Owning a home is a dream and goal that many Americans have proudly achieved. However, in recent months, the mortgage crisis has turned that dream into a nightmare for many. A record number of homes are facing foreclosure. Some mortgage fraud schemes have lent a hand to these tough times.
Real estate experts tell us mortgage troubles have hit every socio-economic group, whether a home is worth $50,000 or $500,000. While some homeowners have simply over-extended themselves, the FBI says lending fraud is a contributing factor in the mortgage crisis, and often times people don't realize they're in trouble until it's too late. That's what happened to one Michiana man, who shared his story with Newscenter 16.
"As I began to accumulate some different properties, I started really beginning to suspect that something was wrong." We'll call this man "John." He asked us not to use his real name and to disguise his voice. A few years ago, John bought several homes as investment properties, but after a couple of years realized something wasn't quite right. "Altogether, I bought nine properties. There was a couple things that I thought were wrong. One was that it seemed like the same appraiser was doing all the appraisals," adds John.
After taking a closer look at the numbers, John learned that he bought his homes at prices inflated by tens of thousands of dollars. At the time, he believed the price was fair because it checked out with the home's appraiser, realtor, and mortgage broker. But John claims they were working together to set the home at a specific price, for their profit.
"They can determine between the three of them what the price of a property is going to be. It's pretty hard to dispute that because you have three experts and you don't realize that they're working together, but they are," explains John.
To confirm his suspicions, John went to Century 21 realtors and had them do a comparative market analysis on his homes. With a look at the numbers, you'll see a drastic difference between Century 21's sales price appraisal and the original appraisal that John received.
Here's a look at a few: The original appraiser assessed his home at 1201 Elmer in South Bend for $63,000. Century 21's analysis came up with a value of only $17,000. That's a $46,000 difference.
Another home at 618 Johnson was appraised at $62,000. Century 21's appraisal was just $8,000. That's a $54,000 difference.
Here's a comparison of a third home, located at 809 Harrison, again in South Bend. The original appraisal assessed the value at $69,000. Century 21 found the value to be just $8,700. That's a difference of more than $60,000.
"His appraisals definitely are inaccurate and there's no way that I would have known that at the time," explains John. "They had told the appraiser what the property was going to sell for and then his job was to make the appraisal come out to that dollar amount."
John has been able to short sell two of his properties back to the mortgage company, but the other seven homes are going into foreclosure. "It's been pretty difficult. It's definitely affected my job. It's been difficult on my family, on my marriage. It's affecting my credit, and up until this time, I never had a difficulty with credit," adds John.
At John's request, we showed his information to the FBI. "There's a lot of players in the process; appraisals are a key part of it," explains U.S. Attorney David Capp.

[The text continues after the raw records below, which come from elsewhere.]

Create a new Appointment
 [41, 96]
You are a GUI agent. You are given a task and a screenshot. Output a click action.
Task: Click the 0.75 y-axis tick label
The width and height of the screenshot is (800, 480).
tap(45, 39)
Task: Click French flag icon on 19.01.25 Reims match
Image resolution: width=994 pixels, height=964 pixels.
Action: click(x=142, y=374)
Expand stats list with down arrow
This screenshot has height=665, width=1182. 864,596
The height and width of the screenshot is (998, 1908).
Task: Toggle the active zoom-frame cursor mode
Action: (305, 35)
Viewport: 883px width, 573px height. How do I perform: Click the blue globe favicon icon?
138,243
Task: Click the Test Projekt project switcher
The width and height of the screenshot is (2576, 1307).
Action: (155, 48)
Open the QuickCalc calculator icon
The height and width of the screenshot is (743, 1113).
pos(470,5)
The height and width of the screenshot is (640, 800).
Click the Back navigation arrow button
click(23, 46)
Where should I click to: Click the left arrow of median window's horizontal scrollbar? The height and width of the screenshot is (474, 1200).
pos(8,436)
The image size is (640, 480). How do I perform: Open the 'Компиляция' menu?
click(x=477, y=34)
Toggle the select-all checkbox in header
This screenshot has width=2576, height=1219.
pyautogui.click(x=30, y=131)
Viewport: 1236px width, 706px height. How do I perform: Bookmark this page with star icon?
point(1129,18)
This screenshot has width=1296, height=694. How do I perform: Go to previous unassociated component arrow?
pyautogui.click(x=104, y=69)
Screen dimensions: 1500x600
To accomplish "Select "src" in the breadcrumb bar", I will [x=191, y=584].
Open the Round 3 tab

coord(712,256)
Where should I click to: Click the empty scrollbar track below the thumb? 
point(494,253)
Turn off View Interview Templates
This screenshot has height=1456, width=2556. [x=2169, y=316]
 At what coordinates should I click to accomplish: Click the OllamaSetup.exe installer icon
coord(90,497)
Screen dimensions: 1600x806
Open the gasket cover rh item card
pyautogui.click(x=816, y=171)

The FBI has been inundated with so many complaints of predatory lending and mortgage schemes that they've created a task force to address the problem. It's something people like John hope will make a difference. "There just needs to be a stop put to it. I'm sure South Bend isn't alone," he says.
Just this week, the U.S. Attorney's office said William DePalma of South Bend has agreed to plead guilty to mortgage fraud. Officials say more charges will be filed in the coming weeks. John says he hopes his story is a lesson to others to know who you're dealing with, and to do your research before signing on any dotted lines.
In some cases, loans like John's are referred to as "hot potatoes," when banks try to unload high-risk loans by passing them on and re-selling them to the next institution. In the end, whoever gets stuck with the risky loan loses out. In the case of a couple of John's homes, he says his mortgage was sold at least two or three more times.